Page text:
+ + +

Received-SPF: pass (google.com: domain of linux-kernel-owner@vger.kernel.org designates 23.128.96.18 as permitted sender) client-ip=23.128.96.18;
Subject: Re: [PATCH 3/3] virtio_blk: implement blk_mq_ops->poll()
To:     Stefan Hajnoczi <stefanha@redhat.com>
Cc:     virtualization@lists.linux-foundation.org,
        linux-block@vger.kernel.org, linux-kernel@vger.kernel.org,
        Christoph Hellwig <hch@lst.de>,
        Paolo Bonzini <pbonzini@redhat.com>,
        Jens Axboe <axboe@kernel.dk>, slp@redhat.com,
        sgarzare@redhat.com, "Michael S. Tsirkin" <mst@redhat.com>
References: <20210520141305.355961-1-stefanha@redhat.com>
 <20210520141305.355961-4-stefanha@redhat.com>
 <eefac014-0361-b554-ffdc-2ce920810fa5@redhat.com>
 <YKy8Znh/MqHWSmON@stefanha-x1.localdomain>
From:   Jason Wang <jasowang@redhat.com>
Message-ID: <c51191b8-d741-2abc-0446-8a139e2ea401@redhat.com>
Date:   Thu, 27 May 2021 13:48:36 +0800
User-Agent: Mozilla/5.0 (Macintosh; Intel Mac OS X 10.15; rv:78.0)
 Gecko/20100101 Thunderbird/78.10.2
MIME-Version: 1.0
In-Reply-To: <YKy8Znh/MqHWSmON@stefanha-x1.localdomain>
Content-Type: text/plain; charset=utf-8; format=flowed
Content-Transfer-Encoding: 8bit
Content-Language: en-US
Precedence: bulk


在 2021/5/25 下午4:59, Stefan Hajnoczi 写道:
> On Tue, May 25, 2021 at 11:21:41AM +0800, Jason Wang wrote:
>> 在 2021/5/20 下午10:13, Stefan Hajnoczi 写道:
>>> Request completion latency can be reduced by using polling instead of
>>> irqs. Even Posted Interrupts or similar hardware support doesn't beat
>>> polling. The reason is that disabling virtqueue notifications saves
>>> critical-path CPU cycles on the host by skipping irq injection and in
>>> the guest by skipping the irq handler. So let's add blk_mq_ops->poll()
>>> support to virtio_blk.
>>>
>>> The approach taken by this patch differs from the NVMe driver's
>>> approach. NVMe dedicates hardware queues to polling and submits
>>> REQ_HIPRI requests only on those queues. This patch does not require
>>> exclusive polling queues for virtio_blk. Instead, it switches between
>>> irqs and polling when one or more REQ_HIPRI requests are in flight on a
>>> virtqueue.
>>>
>>> This is possible because toggling virtqueue notifications is cheap even
>>> while the virtqueue is running. NVMe cqs can't do this because irqs are
>>> only enabled/disabled at queue creation time.
>>>
>>> This toggling approach requires no configuration. There is no need to
>>> dedicate queues ahead of time or to teach users and orchestration tools
>>> how to set up polling queues.

+ + +

Required tasks:
**A.** Reproduce the text of the virtio_blk patch email from "Received-SPF: pass (google.com: domain" up to and including "virtio_blk: implement blk_mq_ops->poll()".
**B.** Render this sentence from the virtio_blk patch email in German: "This patch does not require exclusive polling queues for virtio_blk."
**C.** According to the virtio_blk patch email, at what point are irqs for NVMe cqs enabled or disabled?

Source excerpt:
+ + +

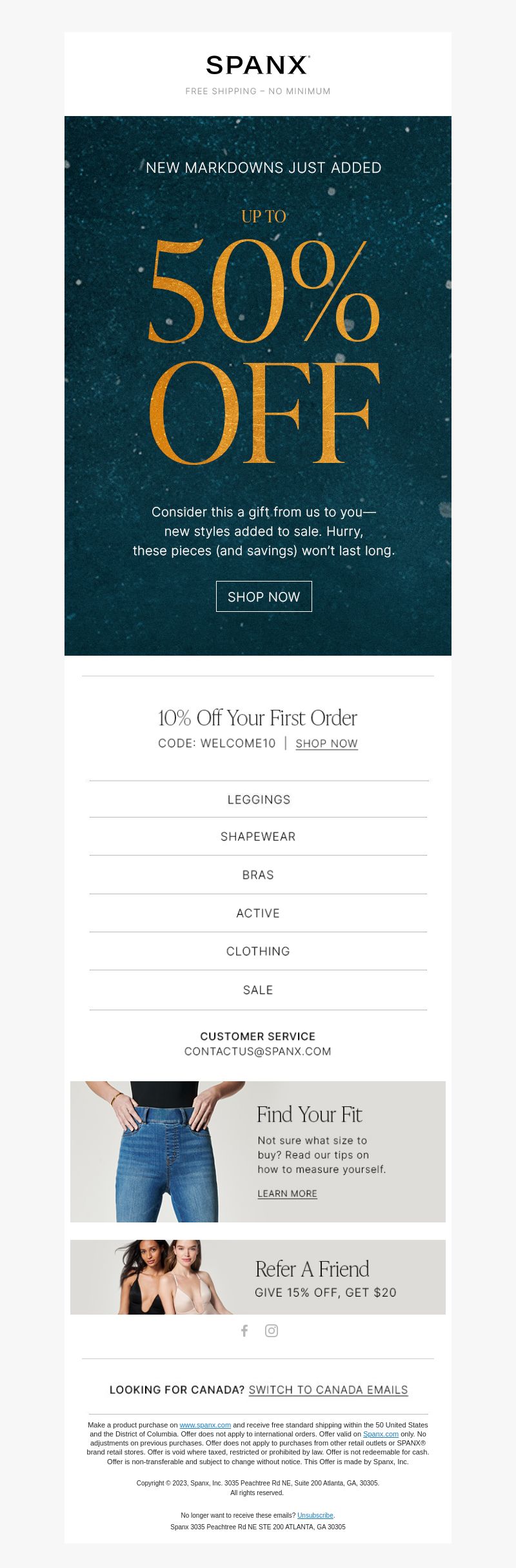Click the SHOP NOW button in banner

pyautogui.click(x=264, y=596)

+ + +

Responses:
**A.**
Received-SPF: pass (google.com: domain of linux-kernel-owner@vger.kernel.org designates 23.128.96.18 as permitted sender) client-ip=23.128.96.18;
Subject: Re: [PATCH 3/3] virtio_blk: implement blk_mq_ops->poll()

**B.** Dieser Patch erfordert keine exklusiven Polling-Warteschlangen für virtio_blk.

**C.** Only at queue creation time.